Election day in Israel! Political preferences on the street were as diverse as the 34 parties vying for power. Who would Israelis vote for? Response varied widely.
“I guess I am going to vote for Labour headed by Shelly Yachimovich,” said Ori Katzir, former spokesperson for Ehud Barak. “As a principle I always vote for big parties. Voting for smaller parties is just undermining the stability of the political system.”
“I might do something radical and vote for the communists,” mused Navi Caspi, a resident of the east Jerusalem suburb of Gilo.
Last October when Prime Minister Binyamin Netanyahu called an early election he rode high on a wave of confidence. His re-election was all but guaranteed. Three months later the political landscape shifted.
The charismatic 49-year-old centrist political newcomer Yair Lapid and his newly created party Yesh Atid – meaning “There is a future” – took Israel by storm capturing the second largest block of voters.
Also the unexpected rise of the young modern orthodox 40-year-old self-made multi-millionaire Naftali Bennet, who had won the leadership of the right-wing Jewish Home party only two months prior to the elections surprised political leadership.
By the end of election night Bennett’s party had snatched up 12 seats or mandates – the fourth largest voting block. Volunteers and supporters cheered and danced, openly ecstatic at their party’s election victories.
“And one last word for the international press,” said Bennett at the close of his victory speech. “A Jewish Spring is sweeping Israel.”
Bennett’s party is set apart from Netanyahu’s Likud and Yair Lapid’s Yesh Atid, is its strong Jewish Zionist priorities. Unlike Likud and Yesh Atid, Jewish Home is not a secular party. At the top of its list of mandates is a re-instatement of God, the Torah and Jewish law back into the heart and framework of the nation of Israel.
“We are caught between where we are today,” said Uri Ariel, a Jewish Home Party Knesset member contender, “and where we want to be according to Jewish law.”
Ariel opened his victory speech by acknowledging God through a traditional Passover prayer, “Blessed are You, O Lord our God, King of the Universe. Who gave us our life, and established us, sustains us in a time as this.”
But Bennett is most identified with, is his strong support of the settler movement and his vehement opposition to the carving up of Israel into two states attempt making peace with Palestinian Arabs. Bennett’s Jewish Home party contends that the land of Israel has been given to the Jews by God – even the land the international community calls “occupied territory” or the West Bank.
Bennett stands behind a bold “one state” solution to peace – unilateral annexation of Area C . It would mean removing 60 percent of Judea and Samaria from the Palestinian Authority and placing it back into Israel proper. According to Bennett, a Palestinian-Arab state within a Jewish state would be disastrous.
Not surprisingly, Naftali Bennett has evoked harsh criticism from the international community, but received growing popularity at home with religious Zionists – particularly young modern orthodox Israeli youth.
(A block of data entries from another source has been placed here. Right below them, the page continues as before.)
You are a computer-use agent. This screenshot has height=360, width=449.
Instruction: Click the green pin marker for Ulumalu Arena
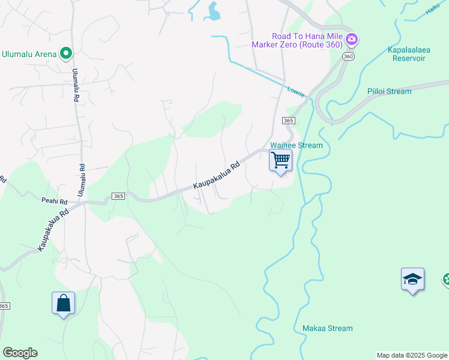[x=66, y=54]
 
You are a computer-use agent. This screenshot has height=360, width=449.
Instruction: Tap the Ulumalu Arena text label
[x=29, y=54]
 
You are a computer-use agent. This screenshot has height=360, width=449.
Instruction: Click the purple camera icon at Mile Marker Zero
[x=352, y=40]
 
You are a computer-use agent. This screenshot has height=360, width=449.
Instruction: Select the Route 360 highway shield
[x=348, y=56]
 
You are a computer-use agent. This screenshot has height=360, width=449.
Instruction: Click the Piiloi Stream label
[x=390, y=91]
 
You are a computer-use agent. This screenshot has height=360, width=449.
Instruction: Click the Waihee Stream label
[x=297, y=145]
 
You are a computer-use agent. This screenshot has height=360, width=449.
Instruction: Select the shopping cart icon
[x=280, y=161]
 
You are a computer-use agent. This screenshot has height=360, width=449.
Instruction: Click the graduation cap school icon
[x=412, y=279]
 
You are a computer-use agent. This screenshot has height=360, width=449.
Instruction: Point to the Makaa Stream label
[x=328, y=328]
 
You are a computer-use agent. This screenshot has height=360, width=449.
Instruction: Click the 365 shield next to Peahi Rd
[x=118, y=197]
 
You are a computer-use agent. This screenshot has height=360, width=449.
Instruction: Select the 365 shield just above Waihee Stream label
[x=288, y=121]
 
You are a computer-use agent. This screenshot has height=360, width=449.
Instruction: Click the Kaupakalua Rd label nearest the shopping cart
[x=216, y=175]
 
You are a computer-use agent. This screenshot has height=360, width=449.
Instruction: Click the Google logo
[x=20, y=353]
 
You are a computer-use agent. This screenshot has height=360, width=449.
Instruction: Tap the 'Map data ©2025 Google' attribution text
[x=412, y=355]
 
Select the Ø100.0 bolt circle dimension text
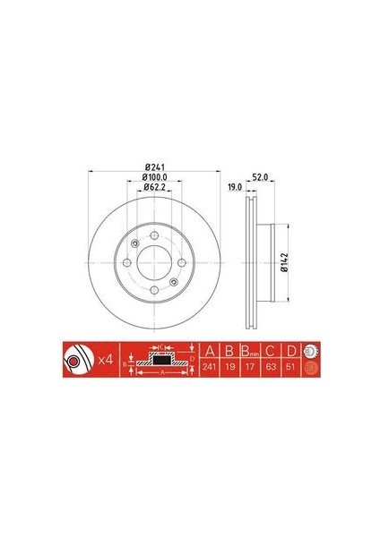tap(156, 177)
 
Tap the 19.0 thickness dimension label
tap(235, 189)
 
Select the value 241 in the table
tap(210, 367)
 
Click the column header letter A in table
tap(210, 350)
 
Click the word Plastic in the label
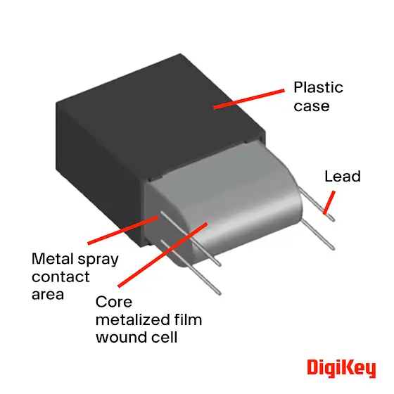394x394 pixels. [318, 87]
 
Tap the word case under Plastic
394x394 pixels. [312, 106]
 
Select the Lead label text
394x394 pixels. [343, 176]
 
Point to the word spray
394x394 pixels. [98, 260]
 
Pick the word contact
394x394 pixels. [61, 277]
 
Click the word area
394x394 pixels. [48, 295]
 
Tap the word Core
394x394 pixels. [114, 302]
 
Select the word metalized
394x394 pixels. [133, 319]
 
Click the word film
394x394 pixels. [189, 319]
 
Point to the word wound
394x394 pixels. [121, 337]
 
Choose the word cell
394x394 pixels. [165, 337]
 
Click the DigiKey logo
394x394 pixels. [341, 369]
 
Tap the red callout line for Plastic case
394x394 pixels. [249, 99]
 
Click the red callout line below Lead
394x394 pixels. [329, 203]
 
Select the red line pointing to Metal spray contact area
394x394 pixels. [123, 229]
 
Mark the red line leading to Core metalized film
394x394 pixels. [163, 255]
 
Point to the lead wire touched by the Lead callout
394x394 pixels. [317, 204]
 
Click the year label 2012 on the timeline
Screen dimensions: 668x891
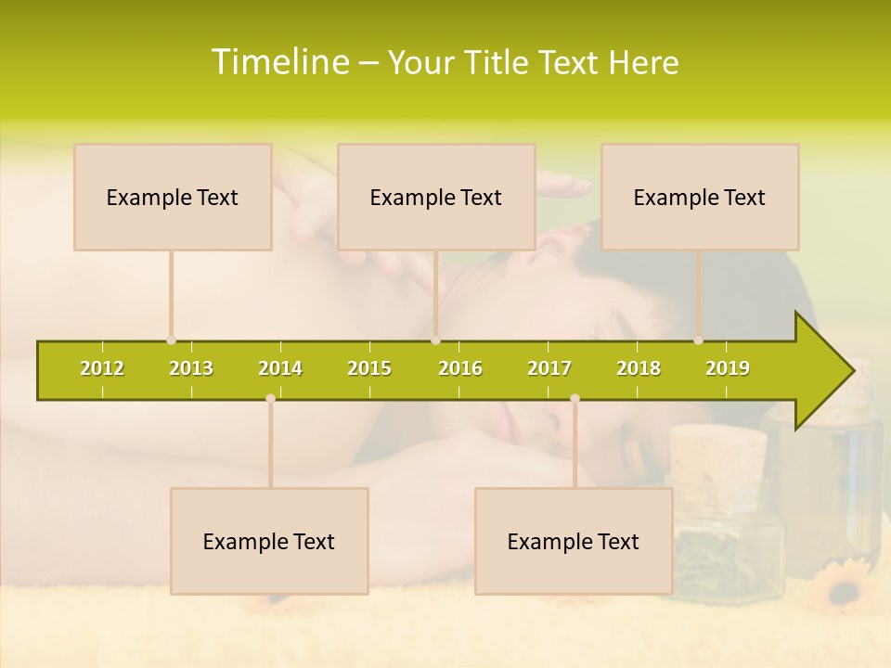102,368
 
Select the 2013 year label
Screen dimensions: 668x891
191,368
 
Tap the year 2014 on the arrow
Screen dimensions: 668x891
280,368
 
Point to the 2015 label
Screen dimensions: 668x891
369,368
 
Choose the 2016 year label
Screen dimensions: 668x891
460,368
“If anyone supports giving away land that will be used as terror bases against Israel, Europe, the U.S.A. … and we become part of international terror, I can’t support that kind of person,” said 17-year-old Yaakov of Jerusalem. “Therefore I think we should vote for Bennett because he is against giving away that land. It’s that simple.”
Despite Naftali Bennett’s and Yair Lapid’s impressive election gains, Netanyahu is expected to be given the task of forming a new coalition government after winning 31 mandates – the most seats won by a single party. He will have a total of 42 days to cobble together a majority government through negotiations and backroom bargaining in traditional Israeli coalition-building style. If successful, Netanyahu will become prime minister of Israel’s 19th Knesset.
Bennett’s wins at the polls give him a good shot at becoming a partner in a newly formed coalition government. If in power, he could help curb the government from veering too far left into two-state political territory and away from traditional Jewish values based on the Torah.
With his victory speech concluded and the Israeli national anthem sung, Bennett may have exposed the underpinnings of his party’s mandates by leading the Jewish Home party in a popular Israeli wedding song which opens with the lines:
“I believe, with a complete belief in the coming of the Messiah, and even though he may tarry I will wait for him whenever he comes.”